Kaiser Permanente is entangled in a legal battle against some of its employees that could reach trial in March.
Even though Kaiser settled contract negotiations with some labor unions in November, disagreement continues between Kaiser and the Coalition of Kaiser Permanente Unions, which consists of 11 labor unions in California, Oregon, Washington, Colorado, Hawaii, Virginia, Maryland and the District of Columbia.
About 20 unions that used to be part of the coalition split from it last spring, and finalized their contract with Kaiser.
The coalition filed a complaint with the National Labor Relations Board in May, saying that Kaiser repeatedly canceled contract negotiations with the coalition. The coalition’s national agreement expired with Kaiser on Sept. 30 — Kaiser has negotiated contracts with the coalition since 1997. A legal hearing with the NLRB has been scheduled to begin on March 19 in Oakland, Calif.
While contract negotiations have stalled, there has been no work stoppage.
Meg Niemi, the president of SEIU United Healthcare Workers West Local 49, said she’s hopeful Kaiser will return to the negotiating table before the trial; she said she believes Kaiser has broken the law, and that the NLRB will agree with her.
SEIU Local 49 represents 500 Kaiser health care workers in Southwest Washington, which includes licensed practical nurses, registration representatives, medical assistants, physical therapy aides, dental aides among other job classifications.
Kaiser, in a press release last month, said it has “been doing everything possible to be constructive and make progress,” referencing the other unions it has settled with.
“As we have said in the past, our preference is to be in partnership with the unions who represent our employees, but for unions who prefer a traditional union-employer relationship to a partnership, we will continue to work fairly and constructively,” the press release states. “We will continue to bargain with each union in good faith, and we look forward to resolving the issues raised in the NLRB matter.”
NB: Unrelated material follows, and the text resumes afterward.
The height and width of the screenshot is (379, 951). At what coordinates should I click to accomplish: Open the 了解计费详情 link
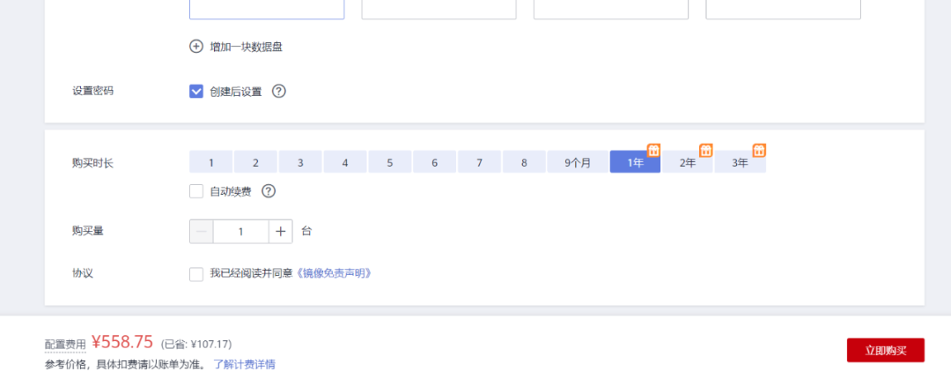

In response to a coalition press release that claimed the federal government had “indicted” Kaiser, John Nelson, vice president of communications with Kaiser Permanente, gave the following statement through email: “The announcement is misleading and inaccurate. There has been no indictment and no decision. The NLRB is following its routine process to set an evidentiary hearing, as already announced in December.”
Jacy LaPlante has worked at Kaiser’s Cascade Park clinic since 2001, and has clocked close to two decades with the company. He lives in Vancouver and serves on the bargaining committee as part of SEIU Local 49.
LaPlante said, “It’s always a pleasure to fight the good fight,” but mentioned that these negotiations, or lack thereof, have been very trying.
“I’m always hopeful that Kaiser will come back to the table,” he said.
LaPlante said that in his almost 18 years with Kaiser, he feels like the company’s priorities have shifted.
“It used to feel like it was a mission to take care of patients, and now it feels like it’s a mission to take care of profits,” LaPlante said.